Gdyby na tak szalony pomysł wpadli we Wrocławiu chociażby, to zapewne najpierw trzeba by było osiemnaście razy obejrzeć każdą złotówkę, która przecież może zostać lepiej wykorzystana jako jedna z 68 tysięcy złotówek płaconych co miesiąc Jakubowi Koseckiemu. TOP 4 jest odrobinę bardziej odporne na skoki frekwencji związane z wynikami drużyny, pogodą czy klasą rywala – bo cały czas, 12 miesięcy w roku, aktywnie działają fachowe i doinwestowane działy marketingu. W świadomych klubach zdają sobie sprawę, że to inwestycja, która zwróci się w trudniejszych czasach – gdy zyski z biletów i gadżetów nie będą tylko dodatkiem do kasy z transferów czy Canal+, ale istotnym składnikiem budżetu. Oczywiście, nie twierdzę tutaj, że Lech Poznań ma osiemdziesiąt cztery osoby odpowiedzialne wyłącznie za utrzymanie kontaktu mailowego z kibicami. Co roku jednak dziennikarze dzielnie pałaszują rogale Świętego Marcina, wysyłane do nich na koszt poznaniaków. Co pół roku w sklepie Legii jest nowa kolekcja.

Po trzecie – status finansowy pozwala na porażkę. Zaufanie Lecha Poznań do Nenada Bjelicy, Legii Warszawa do Michała Żewłakowa i reszty pionu sportowego, Zagłębia Lubin do Piotra Stokowca czy Jagiellonii do Michała Probierza to nie tylko zasługa wielu zwycięstw i sukcesów każdej z tych czterech postaci. To także zasługa stabilizacji na wszystkich poziomach, dzięki której nawet spadek do I ligi nie jest większym problemem. Sezon Zagłębia poza pierwszą ósemką oczywiście bolał lubinian, ale nie odbił się w drastyczny sposób na przychodach klubu. Posucha pucharowa oczywiście daje się odczuć w budżetach Lecha czy Legii, ale nie doprowadza ich na skraj bankructwa, który muszą ratować totalną wyprzedażą zawodników. Żadna z tych ekip nie buduje drużyn, które muszą „za wszelką cenę coś osiągnąć”. Nie ma inwestowania w tu i teraz pieniędzy, które „zarobi się na boisku” – a tak zdają się myśleć działacze wielu klubów z dolnej połowy tabeli, marzących o premiach za udział w Lidze Europy. Przy takim ujęciu łatwiej o spokój, tym bardziej, że jakość zawodników na murawie i tak nie pozwala spaść za nisko. Okej, słabsze dwa miesiące Zagłębia wyrzuciły ich poza czołową ósemkę, ale w niej wygrali już prawie wszystko. Ujemne punkty Jagiellonii poskutkowały grą w dole ligi, ale ani przez sekundę nie było mowy o spadku. Legia może zlecieć i na dwunaste miejsce, w końcu zaskoczy i będzie gonić ścisłą czołówkę.

**Polecenie**
Jakie pary klubu i osoby, której ten klub ufa, wymienia fragment strony w akapicie zaczynającym się od słów „Po trzecie”? Podaj wszystkie.

**Zebrane dane**
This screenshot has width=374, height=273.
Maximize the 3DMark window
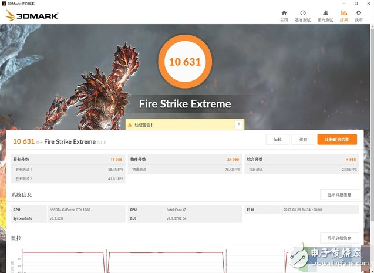[356, 3]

**Pełne rozwiązanie**
- Lech Poznań: Nenad Bjelica
- Legia Warszawa: Michał Żewłakow (i reszta pionu sportowego)
- Zagłębie Lubin: Piotr Stokowiec
- Jagiellonia: Michał Probierz